[SOURCE MATERIAL — start]

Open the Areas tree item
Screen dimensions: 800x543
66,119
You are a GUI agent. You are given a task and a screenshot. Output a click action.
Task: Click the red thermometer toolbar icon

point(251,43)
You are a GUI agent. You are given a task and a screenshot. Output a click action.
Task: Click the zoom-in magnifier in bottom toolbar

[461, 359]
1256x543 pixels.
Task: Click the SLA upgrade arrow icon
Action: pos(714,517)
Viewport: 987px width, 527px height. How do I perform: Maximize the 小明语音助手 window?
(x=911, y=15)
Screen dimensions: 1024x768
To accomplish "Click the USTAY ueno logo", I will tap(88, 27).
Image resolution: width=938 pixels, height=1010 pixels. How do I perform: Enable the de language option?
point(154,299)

[SOURCE MATERIAL — finish]
[SOURCE MATERIAL — start]

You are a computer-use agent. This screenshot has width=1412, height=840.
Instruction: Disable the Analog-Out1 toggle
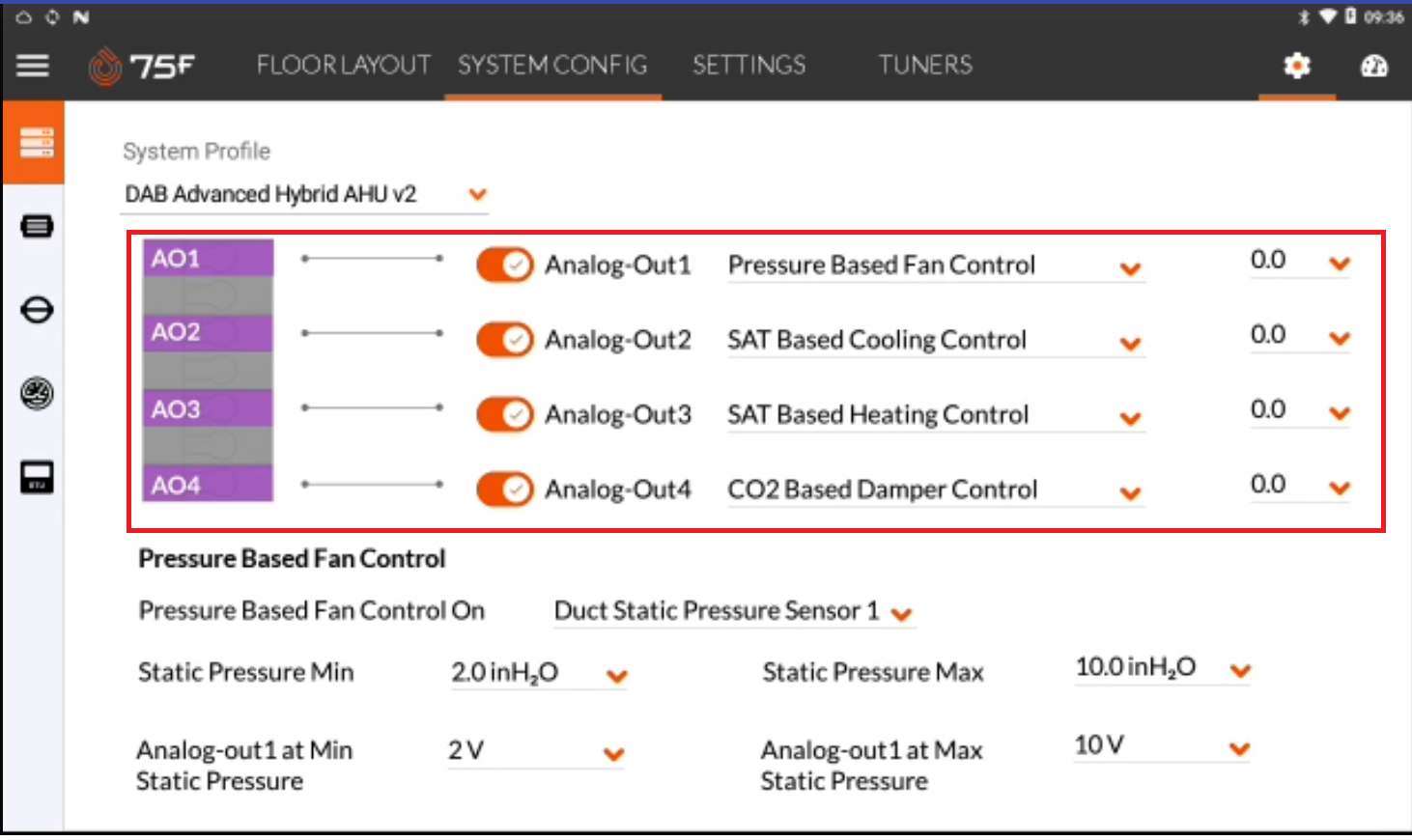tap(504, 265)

[SOURCE MATERIAL — finish]
[SOURCE MATERIAL — start]

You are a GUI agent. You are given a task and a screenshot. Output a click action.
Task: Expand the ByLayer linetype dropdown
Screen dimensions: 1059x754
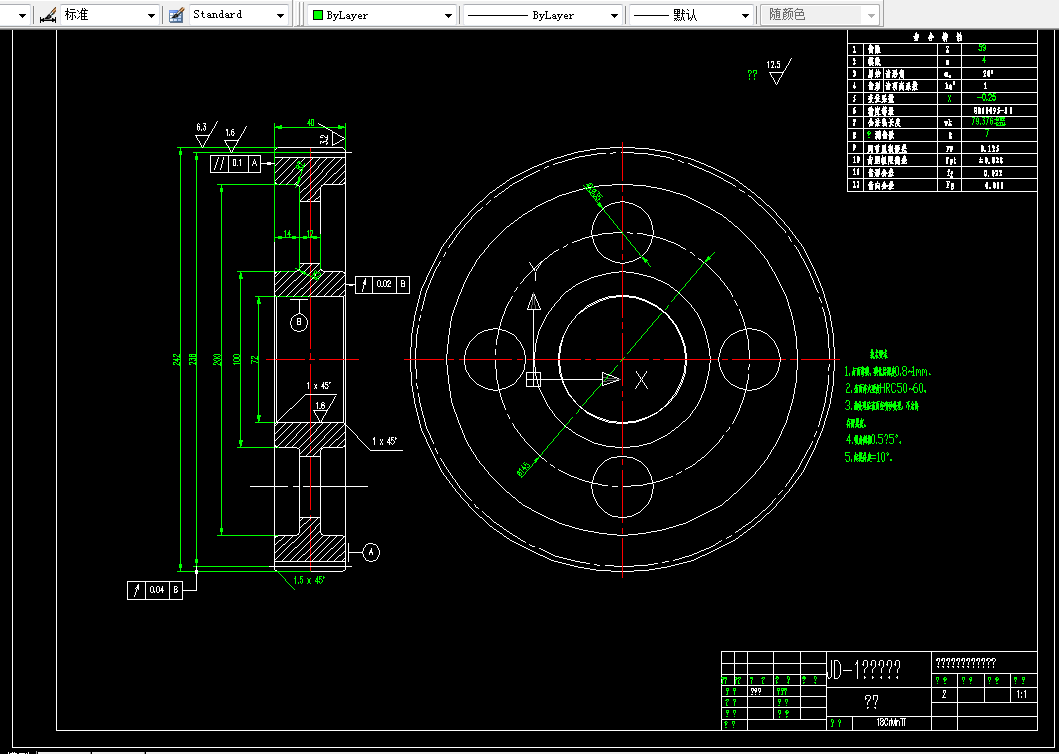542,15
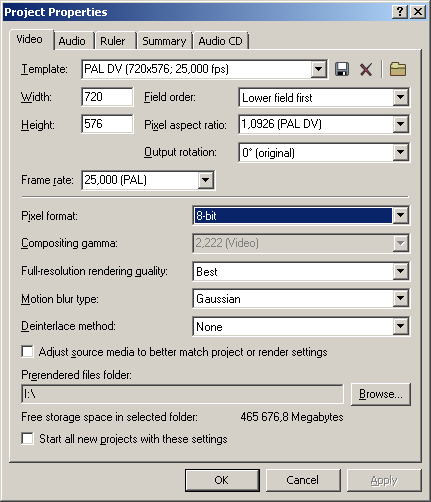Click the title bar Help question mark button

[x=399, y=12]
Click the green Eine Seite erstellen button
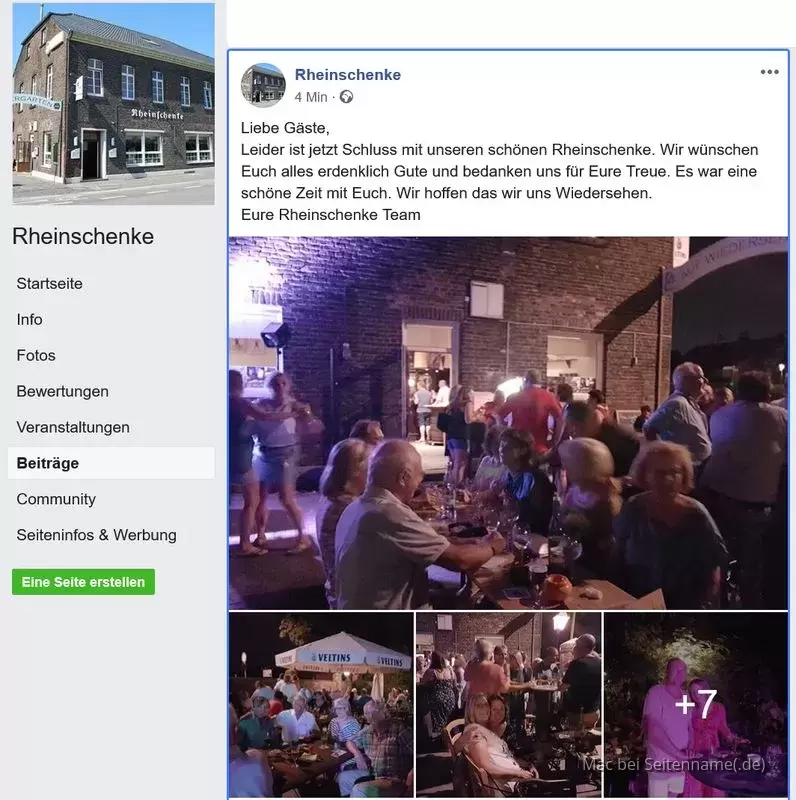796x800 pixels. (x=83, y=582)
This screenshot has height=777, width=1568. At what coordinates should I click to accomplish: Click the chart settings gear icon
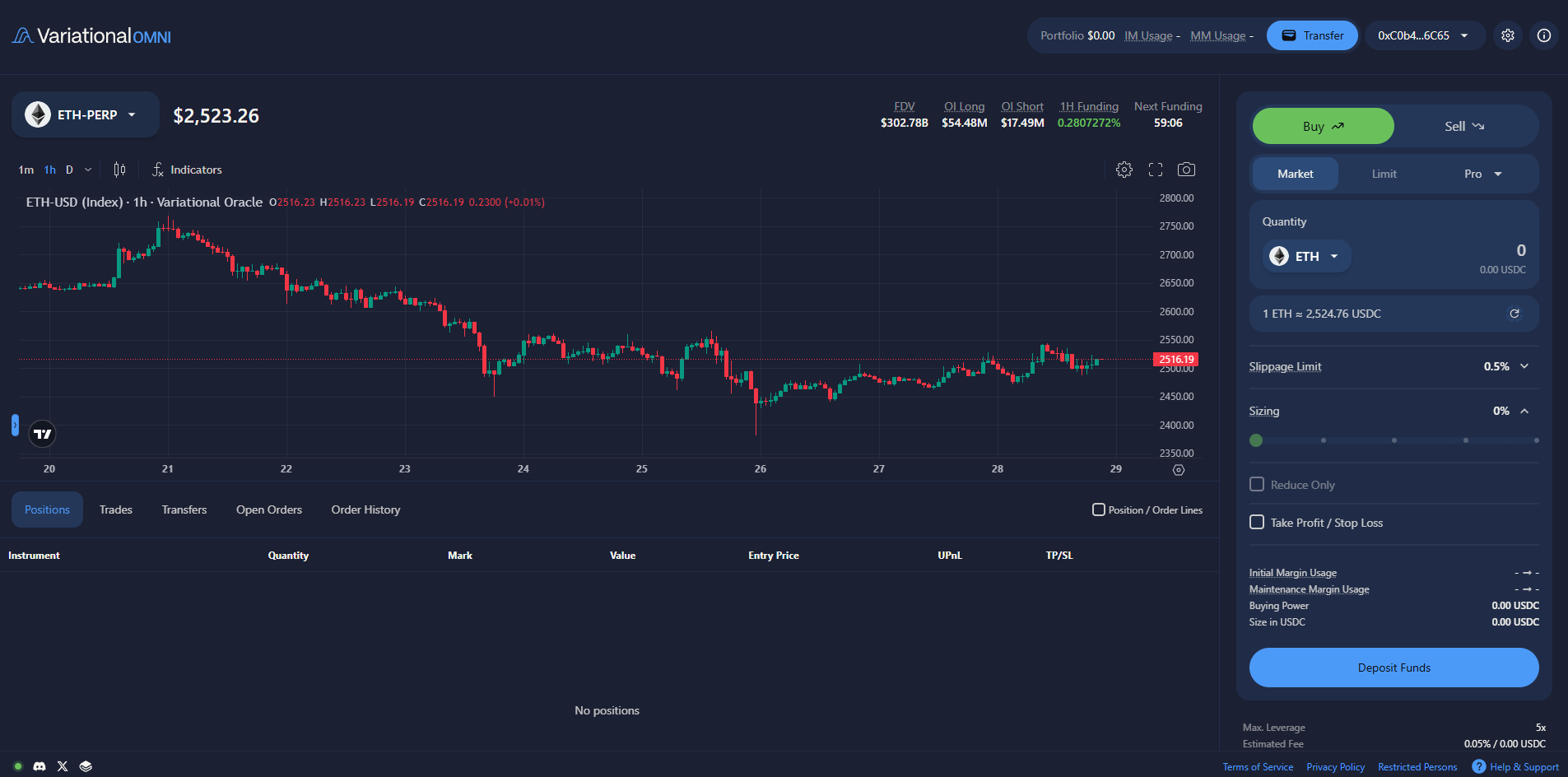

[SOURCE MATERIAL — finish]

◆ WORK TO COMPLETE ◆
Copy the lines above between the one holding "Screen dimensions: 1059x754" and the one holding "This screenshot has height=777, width=1568.", inclusive. Drop the pictures.

◆ TASK SOLUTION ◆
Screen dimensions: 1059x754
542,15
Click the title bar Help question mark button

[x=399, y=12]
Click the green Eine Seite erstellen button
796x800 pixels. (x=83, y=582)
This screenshot has height=777, width=1568. At what coordinates should I click to accomplish: Click the chart settings gear icon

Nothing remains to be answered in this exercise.